As specimens, one can challenge vivisection but here again human interest pervades animal rights. As moral philosopher Peter Singer points out, over 63 million animals are used for scientific research in US laboratories alone. The second focus is on food, where factory farming, the industrialisation of food creates violence to chickens, cattle, pigs. The third is the domain of domesticated pets, which raises the highest degree of sentimentality.
The court, at one level, is applying this perspective to a pastoral-agricultural way of life where the relation between man and animal is radically different. Here man and animal constitute a work complex and a ritual complex. Animals are often worshipped, as during Pongal.

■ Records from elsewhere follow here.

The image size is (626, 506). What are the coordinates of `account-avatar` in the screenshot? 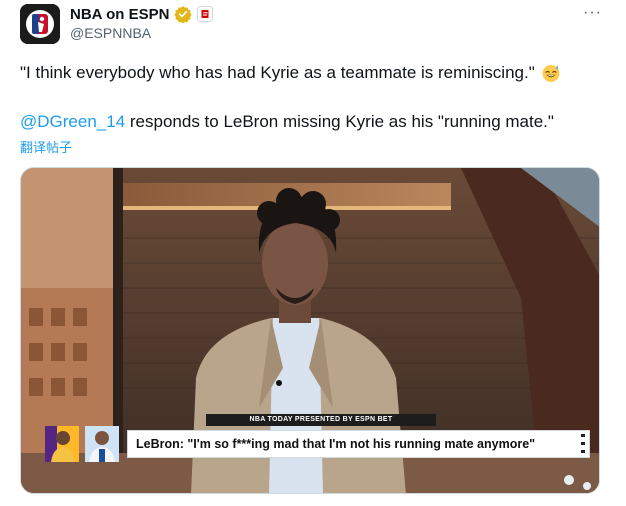 It's located at (40, 24).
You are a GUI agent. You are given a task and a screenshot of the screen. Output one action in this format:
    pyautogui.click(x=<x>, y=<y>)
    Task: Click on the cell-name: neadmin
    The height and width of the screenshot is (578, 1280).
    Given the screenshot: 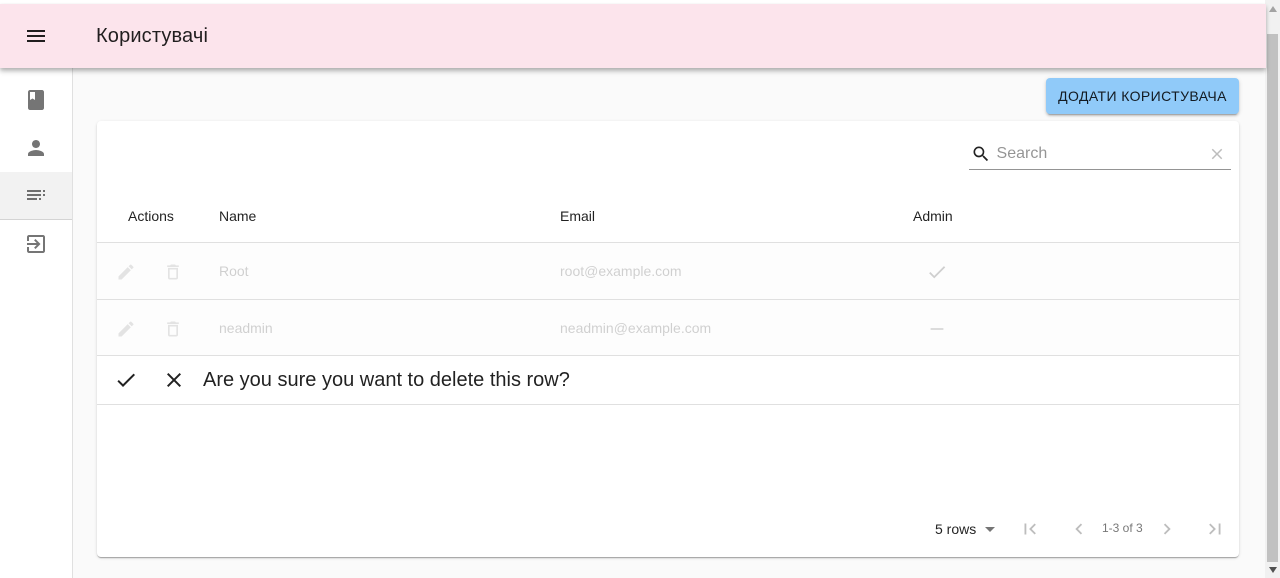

One can also think of the Jain Pinjrapols, where men would die rather than let the animals suffer. Accompanying this literal affection for the animal is a ritual complex where rites of manhood as rites of passage centre on contests with animals. Jallikattu belongs to this order where men who “conquer” the animal are seen among the most eligible bachelors. In these ritualised battles, there might be violence but little calculated cruelty. One should not confuse manhood as condition with machismo, which is an imitation of it and which is more prone to cruelty.
One also has to understand that as the pastoral-agricultural complex comes under attack, cruelty and commercialism can come in. But to confuse a ritual complex with what is called a cruel sport might be futile. There is a third and more complex point to be made. In such societies which create ritual tests of violence, cruelty would be rare. There is no attempt to sanitise violence as in modern societies which only banalises it. Ritual is a mechanism for channelising and regulating violence.
The world of Jallikattu, seen through the second perspective, presents a different picture of a pastoral-agricultural way of life. Here religion, livelihood, economics, lifecycle rituals combine to create a complex world which cannot be scrutinised in fragments.
The court has tended to see Jallikattu in terms of the first world, scholars have often presented the second case.
A dose of anthropology
This same grid of perspectives seems to extend to the recent menstruation debates, where the court asked the the Travancore Devaswom Board, which manages the Sabarimala shrine in Kerala, whether it has a constitutional right to prohibit women’s entry. Why can menstruating women not enter Sabarimala, the court asked. Why should it be a man’s domain?
Feminists have made this argument and one would say it works for the workplace where women need more rights and more kinds of rights. Yet to treat Sabarimala, a religious complex, and a secular workplace as equivalent entities does not make sense. One is not quite sure that women’s rights are being violated. Maybe there is a sensitivity to the condition of women which men occasionally recognise.
Studying these controversies, one realises that politics could do with a dose of anthropology, not as a colonial administrative instrument, but as an act of scholarship which often tells you a badly thought reform may destroy more rights and create more violence than one imagines today.